When Mother Teresa talks about being nobody even to God, it makes my heart ache. Sure there have been times I have felt distant from God. I have felt like God wasn't there or that God wasn't listening to me. But to feel like God has said, "You are nobody to me." The thought is so far over my head. Not to mention she endured this suffering for so long. 

Mother Teresa lived to be more united in Jesus crucified. So naturally the thought popped up, "Did Jesus really feel like nobody to God?" At first I thought, that's silly, of course He didn't feel that way. I mean Jesus is the son of God. Obviously, he felt extreme loneliness and suffered rejection by so many people. But he didn't feel that God had left Him. But then I decided to do a little more digging and read this: 

Matthew 27: 45-46

"From noon onward, darkness came over the whole land until three in the afternoon.46And about three o’clock Jesus cried out in a loud voice, “Eli, Eli, lema sabachthani? which means, “My God, my God, why have you forsaken me?”
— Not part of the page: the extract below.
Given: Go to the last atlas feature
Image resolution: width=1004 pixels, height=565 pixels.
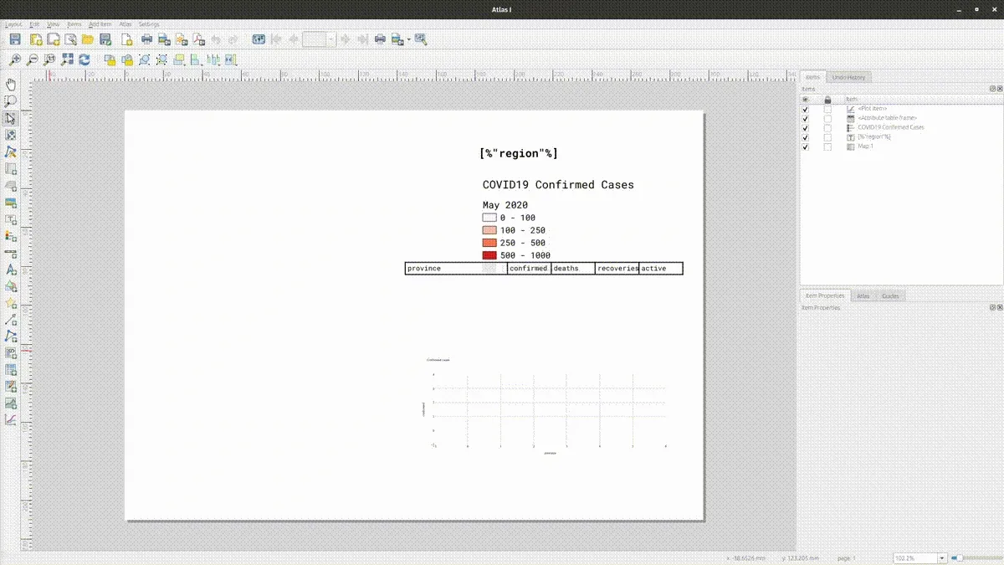Looking at the screenshot, I should tap(362, 39).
I have read The Passion so many times but never really picked up on this. Jesus felt me rejecting Him. He felt you rejecting Him. He felt every single person that has lived and will live rejecting Him. He even "felt" his own Father rejecting Him even when God really never abandoned Him. Jesus was sooooooooo human. Even more than I could have ever imagined. Of course, He felt like He was a nobody to God. The key here is that is what Jesus felt even though it really wasn't what was happening. Our dang feelings getting the best of us. 

Mother Teresa recognized her suffering as getting closer to Christ crucified. The more she suffered the closer she became to Christ. And she kept smiling despite feeling so very much apart from her lover. She makes me feel so small. 

What a beautiful example Mother Teresa has given us all. Keep smiling and dog-earring.